But it was still six-million-dollar-man change, happening at break-neck but slow-motion speed. The new songs and their singing lessons zeroed in on gordon's throat and larynx, pulling out notes and tones he'd never managed, or even imagined. His larynx particularly was terra incognito, an instrument he'd never really known how to use consciously, but now a tool under his growing control.
Singing the new songs became easier, as though the songs and gordon's vocal capabilities were coming together, the song matched to his singing, his singing matched to the song. A special favourite to sing — what gordon calls a 'signature' song for the set — was No plan 'B's, the third song in the karma partners track,.
No plan 'B's 3.3 with Tears of Joy by Govi
arc01 / first 'release' version — recorded mid September 2021, the later period of the whole/full karo emerging.

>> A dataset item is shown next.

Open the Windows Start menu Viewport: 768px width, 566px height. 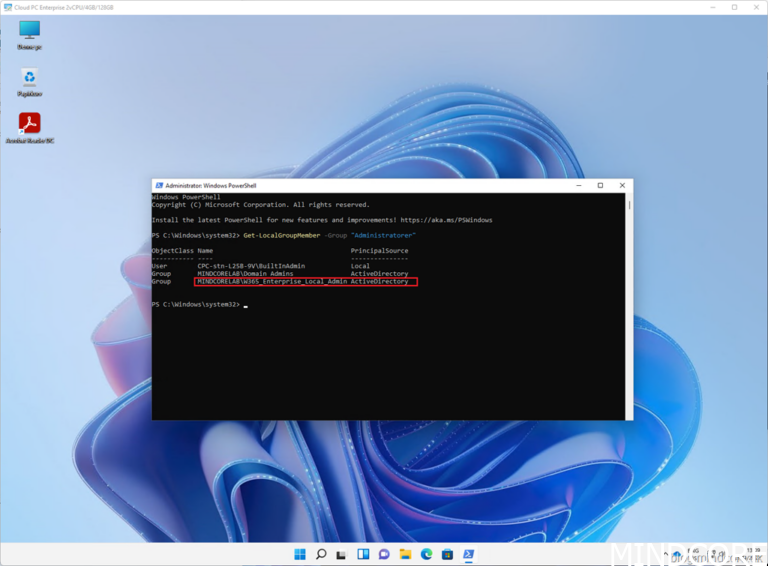[300, 554]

re-learning the existing songs
There's a well-established phenomena in education called state-specific learning. It means that something learned in a specific mental state is best or only recalled in that same mental state. By definition, gordon learns the songs in a specific mental state, what he calls the channeling space. As the whole/full karo continued emerging, gordon felt pushed to go back to all the existing songs and bring them into his new! improved! vox. Doing so, he found it was not just state-specific learning, but stage-specific.
In general, the older the song, the harder it was to relearn and remaster. So the 3.2 and 3.1 songs were pretty easy to update. In several cases, gordon 'discovered' small changes in their lyrics and/or delivery — refinements that improved their flow and feel, or resolved bits he'd always felt were not quite right but couldn't sing any better at the time.

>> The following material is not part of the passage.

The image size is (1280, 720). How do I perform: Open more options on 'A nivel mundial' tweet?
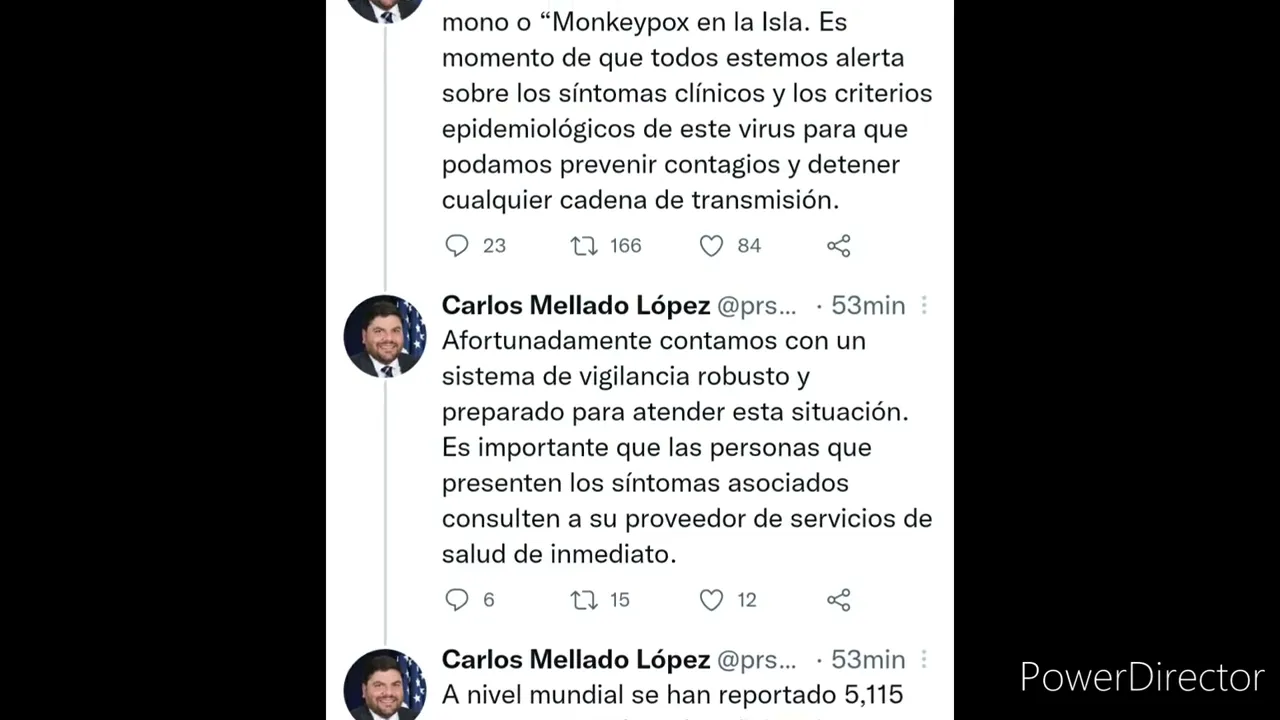pos(924,659)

The 2.0 songs were more difficult. In a sense, they felt estranged from gordon's new voice, and their old deliveries would not go gentle into that good night. Proposal 2.0 and The price 2.0 in particular would not relearn, even after months of trying.
The major exception to this was Awakening 3.0, which originally came at the start of the second phase. It had been a frustratingly difficult song to channel and a bear to sing.* So gordon had not sung it for several years, and expected relearning it would be a challenge.
No worries eh? The song simply shifted into the whole/full vox within a few sessions, fitting into gordon's improved vocals as though it had always been delivered that way. A challenge to sing became a joy.
Awakening 3.0 with Towards the light by RH Coxon
arc04 / re-mastered in whole/full/on vox — late Sept 2021 [7]
the set expands
By that September, all the new songs but Turtle McTurdle had finished and been mastered. Gordon started reviewing his youtube 'maybes' list again, and the other two 'for sure' songs from the previous December finally started coming forward.
The first was karosong #45, We were brothers (with Virtue by Jesse Cook). Gordon is the 5th of seven boys in his birth family, and the song was spurred by the approaching death of his next oldest brother from a degenerative disease. It would leave him the oldest of the surviving siblings.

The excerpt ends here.